Brief -
Shift each coordinate in the answers up by 115 and write out the items again, requests included, from the line containing "You are a computer-use" up to and including the line containing "pos(462,149)". Leave the pictures out.

Exercise inputs -
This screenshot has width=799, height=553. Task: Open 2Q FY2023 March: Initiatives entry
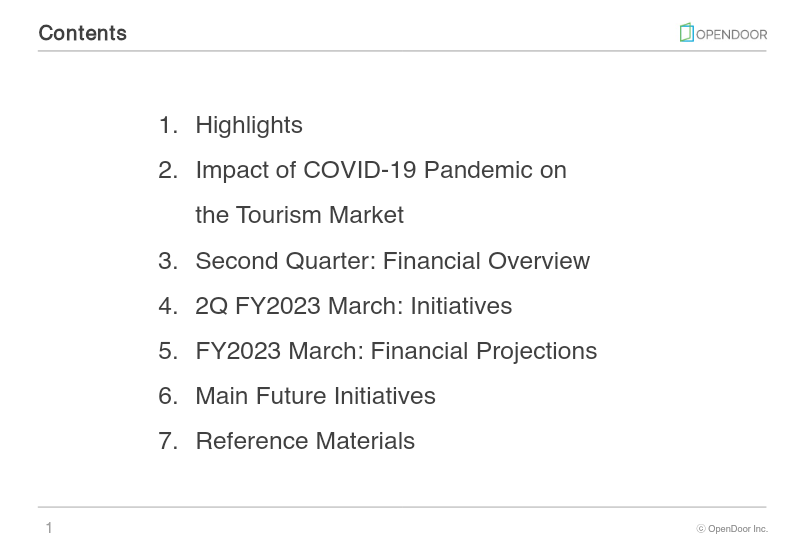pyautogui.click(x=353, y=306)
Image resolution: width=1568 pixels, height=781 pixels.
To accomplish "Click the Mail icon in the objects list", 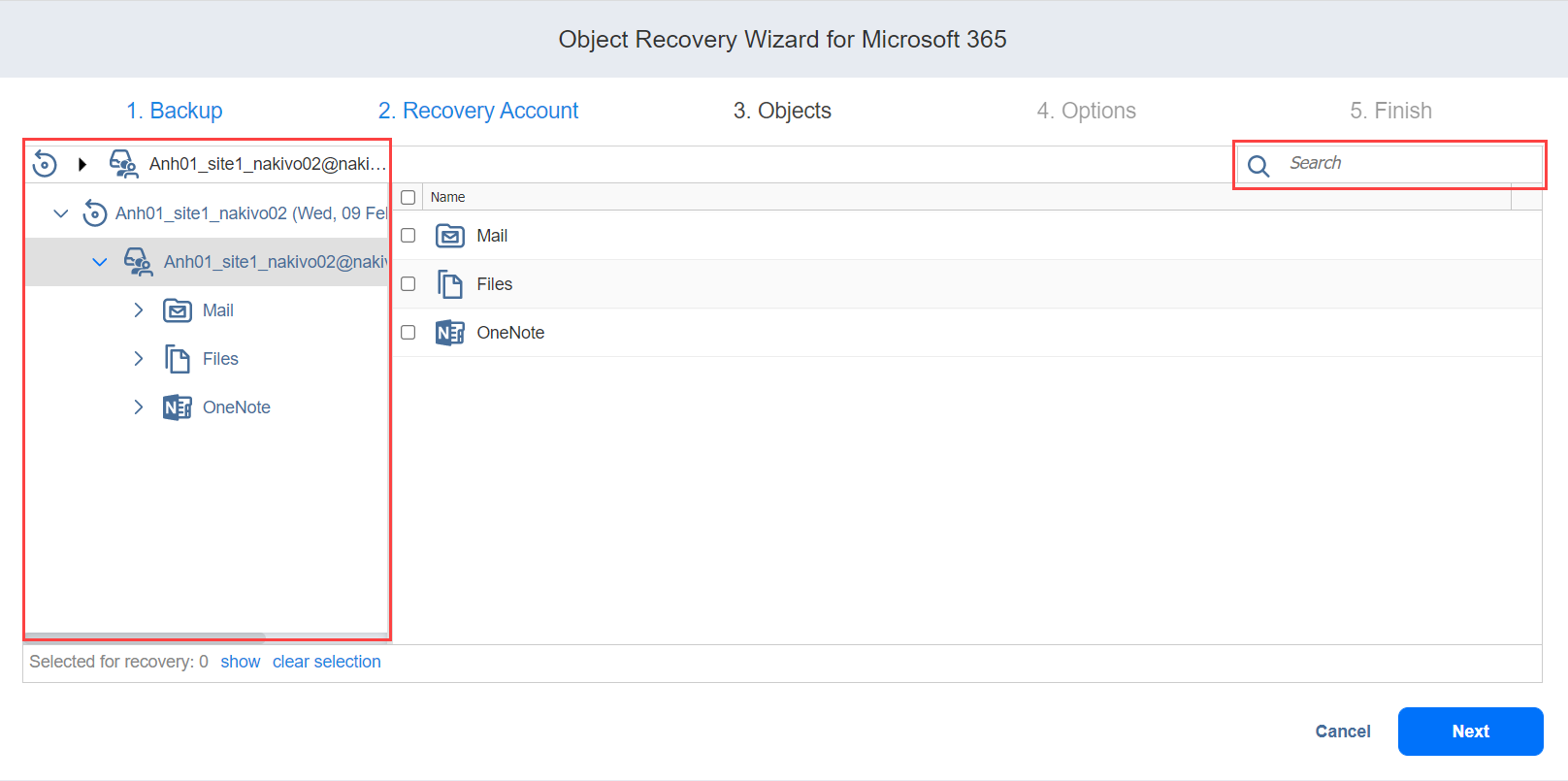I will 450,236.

--

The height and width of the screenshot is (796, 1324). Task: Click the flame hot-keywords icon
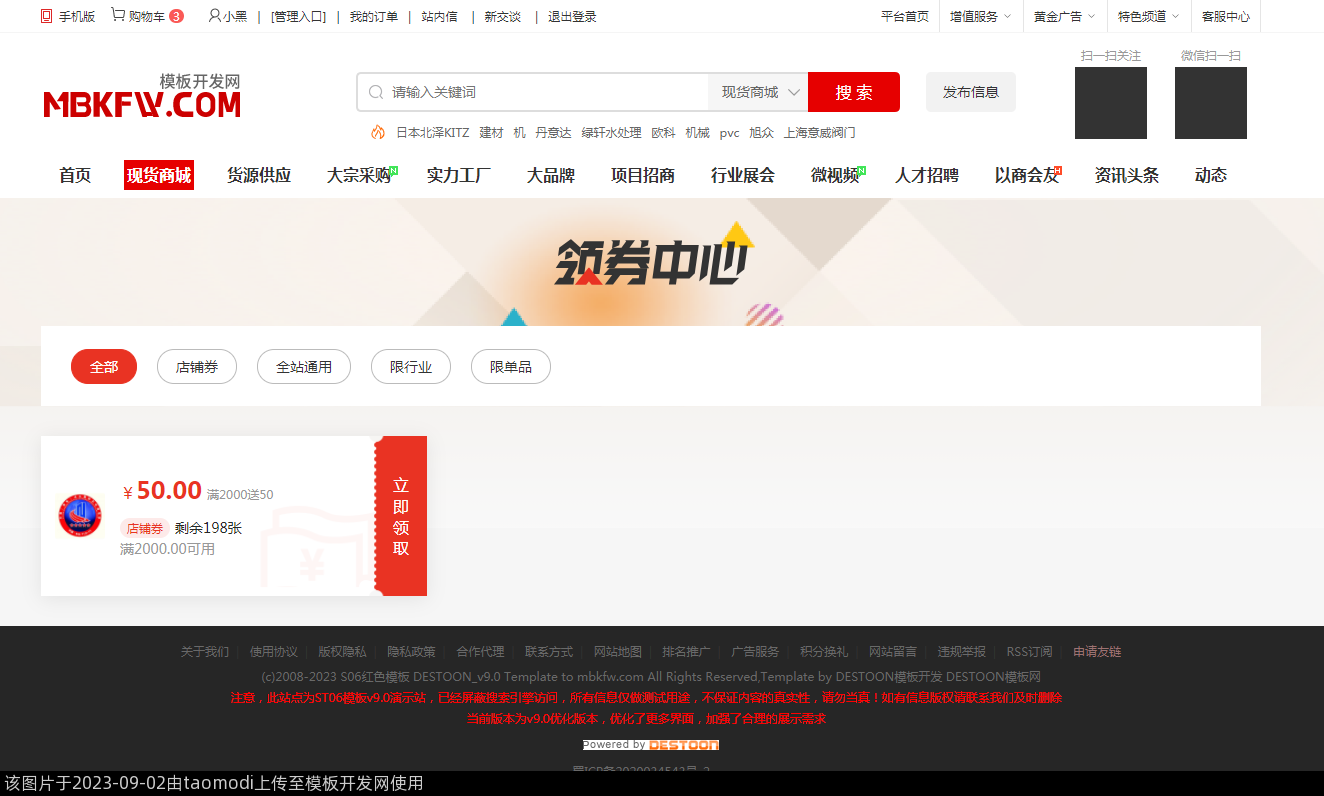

---

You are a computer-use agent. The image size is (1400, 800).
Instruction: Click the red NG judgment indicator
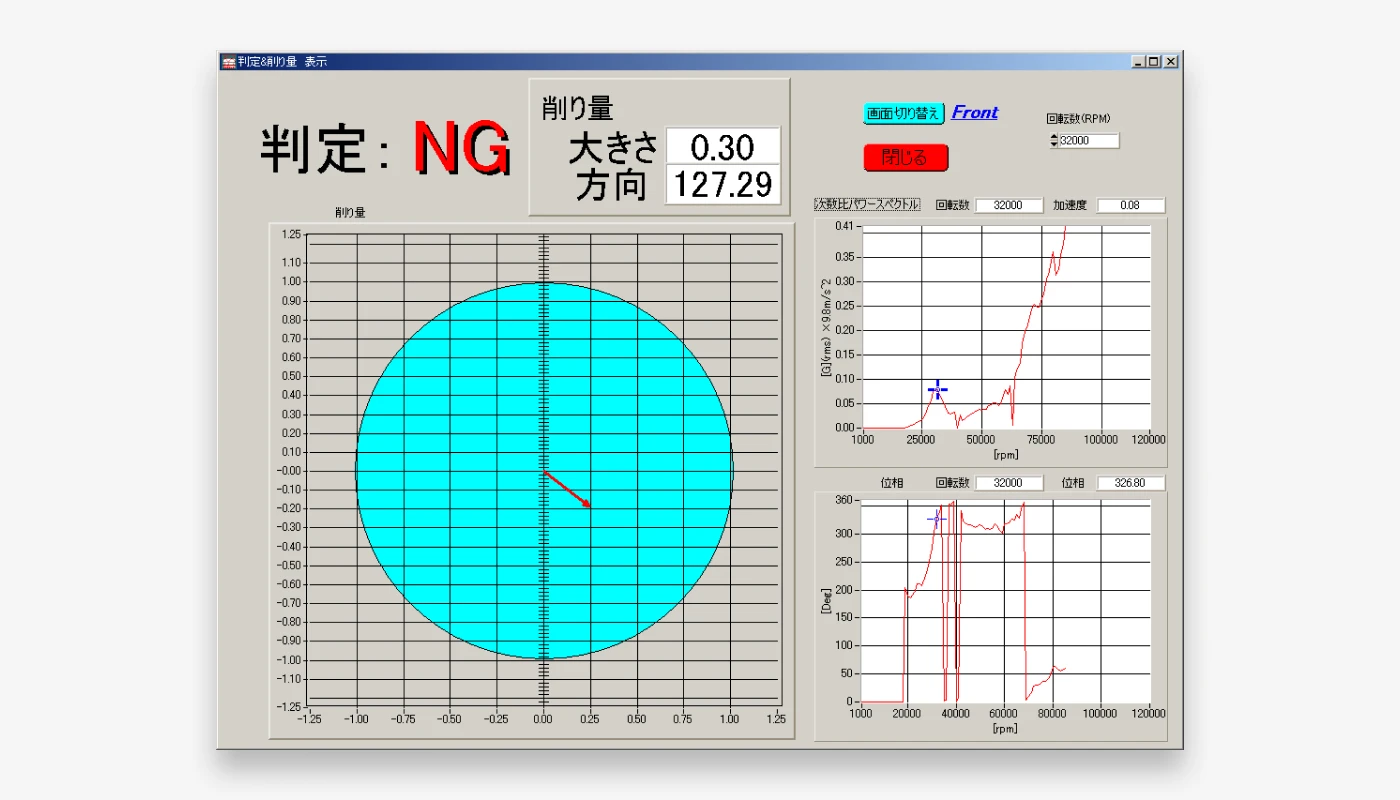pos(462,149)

Task solution -
You are a computer-use agent. The image size is (1400, 800).
Instruction: Click the red NG judgment indicator
pos(577,264)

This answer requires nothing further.